Chinese War Poker: Bluffs Or Solid Threats?

The United States Navy is going to steam into the Yellow Sea and blow up some Korean warships. But friendly, like, and for fun. Points will be scored, and trophies (of a sort) will be awarded. Younger people might think of it as an Xbox simulation with live ammunition.

These kinds of war games in the Northern Pacific and vicinity have been going on ever since Japan lost the war and the States has taken over funding their self defense. China, upon whom some of these waters in which the games occur impinge, has grumbled about the contests before, but never especially loudly.

But that’s changed according to the Wall Street Journal. Chinese military officials are saying such things as, “There’s a real danger [this war game] could get out of control—and that would be a real threat for China’s national security.”

- _GIVEN INSTRUCTION 1_: In the Chinese war poker article, which newspaper reports that China's reaction to the war games has changed?
- _GIVEN INSTRUCTION 2_: Carry on writing the Chinese war poker article, starting after its last sentence.
The listing that comes after the Chinese war poker article has no connection to it.

- _STORED DATA_:

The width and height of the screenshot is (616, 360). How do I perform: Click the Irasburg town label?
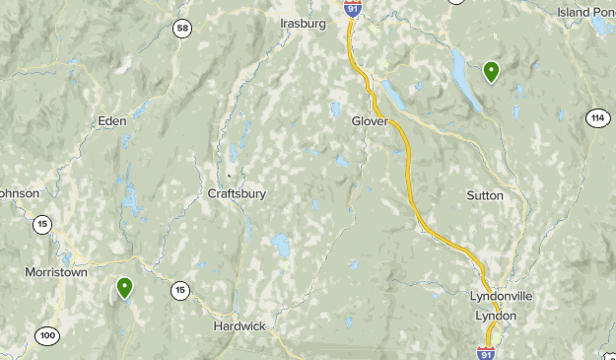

- _RIGHT ANSWER 1_: The Wall Street Journal.

- _RIGHT ANSWER 2_:
These are harsh words in diplo-speak, words which are backed up with a Navy base within spittin’ distance of the war games. It wouldn’t be difficult for China to have one it’s older diesel attack submarines “accidentally” cruise through war-game waters, just to “see what happens.”

Similar ominous threats have arisen from other members of the Chinese military. But none—as yet—from the senior leadership of the Chinese oligarchy. This is significant, because, in a way, if the Communist party chiefs don’t say it’s happening, then it isn’t happening. However, the low-level spokesmen who have been talking must have been doing so by the express permission and direction of that leadership.

China, therefore, is bluffing: at least, there is a reasonable probability that this is so. They have seen Mr Obama’s bowing and blinking tour across the world, and they are testing which combinations of vague and non-specific threats will cause him to call off the war games. If he does—and who doesn’t believe it could happen?—China will have scored a major victory.

And then, it’s goodbye Taiwan. That beautiful island, origin of a substantial proportion of electronics, a delightful cuisine, a happy and free people, and independent country that China covets and would just kill to get, literally.

We—as in the USA—just sold some military doodads to Taiwan, but only a handful. Not only was this the right thing to do, but we had to do it because we signed a piece of paper swearing that we would.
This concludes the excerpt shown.